El Gobierno del alcalde Dumek Turbay Paz avanza con decisión en la reconstrucción integral del INEM José Manuel Rodríguez Torices, una de las intervenciones educativas más grandes que hoy se ejecutan en Cartagena. Con una inversión superior a $38 mil millones, los trabajos ya alcanzan un 40 % de avance, consolidando este proyecto como un símbolo de transformación y compromiso con la educación pública.
El INEM, institución que ha formado a generaciones enteras de cartageneros, se encontraba en condiciones que exigían una intervención profunda. La obra no solo responde a una necesidad de infraestructura, sino que busca devolverle a la comunidad un espacio digno, seguro y moderno, capaz de garantizar mejores condiciones para el aprendizaje y la convivencia escolar.
Más allá de los números, el impacto de esta reconstrucción se mide en esperanza. Miles de familias que han tenido al INEM como referente educativo ven en este proyecto la oportunidad de que sus hijos accedan a aulas renovadas, laboratorios adecuados y espacios que reflejen respeto por la educación pública. Es un mensaje claro: Cartagena apuesta por la formación de su juventud.
La magnitud de la inversión y el ritmo de ejecución demuestran que la administración distrital entiende la educación como un eje central del desarrollo. No se trata únicamente de levantar paredes, sino de construir futuro, de sembrar confianza en que la ciudad puede ofrecer oportunidades reales a quienes dependen de la escuela pública para abrirse camino.
El avance del 40 % es una señal alentadora de que el proyecto marcha en la dirección correcta. Cada etapa completada acerca a Cartagena a la meta de contar con un INEM renovado, capaz de responder a los desafíos de la educación del siglo XXI. La obra se convierte así en un referente de gestión pública y en un ejemplo de cómo la inversión en infraestructura educativa puede transformar comunidades enteras.

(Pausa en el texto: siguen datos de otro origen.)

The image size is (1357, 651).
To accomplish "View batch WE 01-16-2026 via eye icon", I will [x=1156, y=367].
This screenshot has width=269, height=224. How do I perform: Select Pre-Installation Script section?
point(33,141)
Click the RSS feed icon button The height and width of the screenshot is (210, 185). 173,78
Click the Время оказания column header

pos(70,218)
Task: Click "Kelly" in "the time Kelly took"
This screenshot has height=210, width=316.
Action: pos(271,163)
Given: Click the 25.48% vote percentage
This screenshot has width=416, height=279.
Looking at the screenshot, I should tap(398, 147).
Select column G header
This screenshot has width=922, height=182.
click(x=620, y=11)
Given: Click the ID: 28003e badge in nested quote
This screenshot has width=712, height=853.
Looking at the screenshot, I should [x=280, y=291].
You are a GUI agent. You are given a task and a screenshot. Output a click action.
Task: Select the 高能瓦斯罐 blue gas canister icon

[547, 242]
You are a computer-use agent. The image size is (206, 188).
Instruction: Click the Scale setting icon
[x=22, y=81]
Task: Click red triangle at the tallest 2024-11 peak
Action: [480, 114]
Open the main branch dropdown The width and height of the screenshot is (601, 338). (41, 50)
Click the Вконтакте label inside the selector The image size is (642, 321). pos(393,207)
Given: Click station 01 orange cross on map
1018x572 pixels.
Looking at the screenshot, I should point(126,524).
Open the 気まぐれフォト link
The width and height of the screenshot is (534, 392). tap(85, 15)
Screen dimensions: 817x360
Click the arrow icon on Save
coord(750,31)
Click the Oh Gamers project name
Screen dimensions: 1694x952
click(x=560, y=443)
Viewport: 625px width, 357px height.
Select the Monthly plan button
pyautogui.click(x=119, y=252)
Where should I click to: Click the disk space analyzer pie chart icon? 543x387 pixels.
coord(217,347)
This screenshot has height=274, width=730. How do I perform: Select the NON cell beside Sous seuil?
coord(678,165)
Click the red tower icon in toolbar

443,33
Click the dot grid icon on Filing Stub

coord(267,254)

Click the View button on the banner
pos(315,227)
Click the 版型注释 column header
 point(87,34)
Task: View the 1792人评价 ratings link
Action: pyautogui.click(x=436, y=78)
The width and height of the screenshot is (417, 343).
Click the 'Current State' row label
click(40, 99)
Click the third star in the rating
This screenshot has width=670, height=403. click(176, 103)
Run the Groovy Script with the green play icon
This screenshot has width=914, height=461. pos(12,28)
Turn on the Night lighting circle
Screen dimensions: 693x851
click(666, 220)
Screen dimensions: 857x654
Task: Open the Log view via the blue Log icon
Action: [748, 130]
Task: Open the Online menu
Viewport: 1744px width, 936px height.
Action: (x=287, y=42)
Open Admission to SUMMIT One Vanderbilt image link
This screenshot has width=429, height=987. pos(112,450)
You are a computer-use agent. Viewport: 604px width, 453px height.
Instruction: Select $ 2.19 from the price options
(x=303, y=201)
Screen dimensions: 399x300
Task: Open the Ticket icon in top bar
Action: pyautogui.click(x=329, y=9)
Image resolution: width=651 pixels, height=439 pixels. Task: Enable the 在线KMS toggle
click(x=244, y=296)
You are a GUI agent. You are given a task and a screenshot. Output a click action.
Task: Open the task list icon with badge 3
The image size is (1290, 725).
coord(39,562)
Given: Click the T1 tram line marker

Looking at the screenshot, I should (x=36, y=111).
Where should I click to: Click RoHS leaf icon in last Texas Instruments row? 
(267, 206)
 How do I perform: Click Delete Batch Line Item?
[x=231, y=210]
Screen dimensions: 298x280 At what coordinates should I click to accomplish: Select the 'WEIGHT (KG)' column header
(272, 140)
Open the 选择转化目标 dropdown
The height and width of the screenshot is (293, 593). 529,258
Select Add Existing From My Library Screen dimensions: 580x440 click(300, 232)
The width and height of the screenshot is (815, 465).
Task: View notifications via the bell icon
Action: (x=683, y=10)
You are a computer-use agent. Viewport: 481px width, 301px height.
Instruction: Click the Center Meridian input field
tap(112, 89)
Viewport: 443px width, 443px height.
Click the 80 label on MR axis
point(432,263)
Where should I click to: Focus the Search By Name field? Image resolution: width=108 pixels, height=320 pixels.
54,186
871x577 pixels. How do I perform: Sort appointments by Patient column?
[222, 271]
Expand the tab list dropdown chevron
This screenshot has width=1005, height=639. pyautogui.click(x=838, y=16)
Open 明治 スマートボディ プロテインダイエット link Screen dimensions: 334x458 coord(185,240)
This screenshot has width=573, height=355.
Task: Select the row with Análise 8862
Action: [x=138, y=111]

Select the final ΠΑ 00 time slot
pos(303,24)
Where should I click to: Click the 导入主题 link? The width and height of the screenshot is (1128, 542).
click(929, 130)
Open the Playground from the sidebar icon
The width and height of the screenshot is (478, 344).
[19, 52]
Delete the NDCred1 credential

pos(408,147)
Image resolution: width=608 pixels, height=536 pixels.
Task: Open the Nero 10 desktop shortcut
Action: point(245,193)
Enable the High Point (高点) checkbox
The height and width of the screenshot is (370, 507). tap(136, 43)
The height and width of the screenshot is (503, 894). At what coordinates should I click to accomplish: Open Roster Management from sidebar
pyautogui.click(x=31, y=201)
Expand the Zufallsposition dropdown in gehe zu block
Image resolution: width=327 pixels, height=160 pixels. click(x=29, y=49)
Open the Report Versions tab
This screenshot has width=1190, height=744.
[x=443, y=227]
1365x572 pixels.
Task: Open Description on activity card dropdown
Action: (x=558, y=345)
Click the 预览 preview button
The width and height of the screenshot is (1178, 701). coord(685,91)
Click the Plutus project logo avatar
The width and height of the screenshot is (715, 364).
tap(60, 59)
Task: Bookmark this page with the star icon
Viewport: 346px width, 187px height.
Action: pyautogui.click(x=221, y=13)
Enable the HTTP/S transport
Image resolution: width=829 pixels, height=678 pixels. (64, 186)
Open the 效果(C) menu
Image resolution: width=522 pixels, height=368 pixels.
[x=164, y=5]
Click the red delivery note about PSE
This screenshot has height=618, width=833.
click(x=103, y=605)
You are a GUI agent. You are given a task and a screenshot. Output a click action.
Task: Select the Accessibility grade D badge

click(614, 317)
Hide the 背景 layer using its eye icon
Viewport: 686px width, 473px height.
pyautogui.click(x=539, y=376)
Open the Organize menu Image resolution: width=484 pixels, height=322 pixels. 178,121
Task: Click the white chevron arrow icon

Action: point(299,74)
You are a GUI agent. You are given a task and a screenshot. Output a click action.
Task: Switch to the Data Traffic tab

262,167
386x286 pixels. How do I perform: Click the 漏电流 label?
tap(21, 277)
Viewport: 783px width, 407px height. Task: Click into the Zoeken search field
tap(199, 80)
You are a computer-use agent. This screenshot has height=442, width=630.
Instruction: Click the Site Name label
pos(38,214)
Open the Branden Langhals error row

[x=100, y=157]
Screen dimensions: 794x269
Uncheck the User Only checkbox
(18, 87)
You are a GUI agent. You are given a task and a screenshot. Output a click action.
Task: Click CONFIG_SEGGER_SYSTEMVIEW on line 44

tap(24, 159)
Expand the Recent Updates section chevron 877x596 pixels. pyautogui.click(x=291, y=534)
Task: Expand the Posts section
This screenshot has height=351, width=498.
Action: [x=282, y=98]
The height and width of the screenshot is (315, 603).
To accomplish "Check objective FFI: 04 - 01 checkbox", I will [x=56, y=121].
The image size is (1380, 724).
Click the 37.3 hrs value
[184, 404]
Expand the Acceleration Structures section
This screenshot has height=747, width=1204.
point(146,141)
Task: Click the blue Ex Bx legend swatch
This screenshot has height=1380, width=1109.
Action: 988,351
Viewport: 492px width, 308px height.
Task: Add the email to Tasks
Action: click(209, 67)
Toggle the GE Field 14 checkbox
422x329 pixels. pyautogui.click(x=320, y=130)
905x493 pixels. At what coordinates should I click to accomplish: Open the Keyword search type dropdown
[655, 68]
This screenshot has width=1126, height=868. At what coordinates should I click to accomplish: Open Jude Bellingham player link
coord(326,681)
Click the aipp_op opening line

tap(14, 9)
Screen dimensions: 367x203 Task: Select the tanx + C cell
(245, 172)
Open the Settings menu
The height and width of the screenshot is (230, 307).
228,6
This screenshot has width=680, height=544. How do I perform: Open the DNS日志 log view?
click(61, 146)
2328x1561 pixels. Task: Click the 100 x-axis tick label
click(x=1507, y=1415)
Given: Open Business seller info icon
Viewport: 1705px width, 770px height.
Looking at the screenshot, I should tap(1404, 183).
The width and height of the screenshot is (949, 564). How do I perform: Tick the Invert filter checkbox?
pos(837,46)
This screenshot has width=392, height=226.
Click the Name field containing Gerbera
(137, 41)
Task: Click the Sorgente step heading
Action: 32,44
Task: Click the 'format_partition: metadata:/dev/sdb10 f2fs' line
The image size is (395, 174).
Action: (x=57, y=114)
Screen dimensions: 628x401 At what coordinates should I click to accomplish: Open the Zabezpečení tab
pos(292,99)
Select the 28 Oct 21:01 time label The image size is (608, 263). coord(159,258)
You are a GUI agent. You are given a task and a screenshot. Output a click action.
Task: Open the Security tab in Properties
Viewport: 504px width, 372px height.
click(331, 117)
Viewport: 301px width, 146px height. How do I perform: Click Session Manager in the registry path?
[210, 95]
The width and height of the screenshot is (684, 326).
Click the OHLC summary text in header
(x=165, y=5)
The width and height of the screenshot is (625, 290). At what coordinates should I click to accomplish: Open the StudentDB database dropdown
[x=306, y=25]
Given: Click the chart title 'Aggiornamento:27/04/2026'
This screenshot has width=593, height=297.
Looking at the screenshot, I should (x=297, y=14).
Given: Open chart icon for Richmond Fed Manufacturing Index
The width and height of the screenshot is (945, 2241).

Con esta reconstrucción, el INEM José Manuel Rodríguez Torices se prepara para renacer como un espacio de dignidad y excelencia. Cartagena recupera un símbolo de su historia académica y reafirma que el futuro de la ciudad se construye desde las aulas, con inversión, compromiso y visión de largo plazo. Y mientras tanto, los cartageneros no terminan de admirar las obras adelantadas en el Nuevo Chambacú, otro ícono urbano que refleja la magnitud de la transformación que vive la ciudad.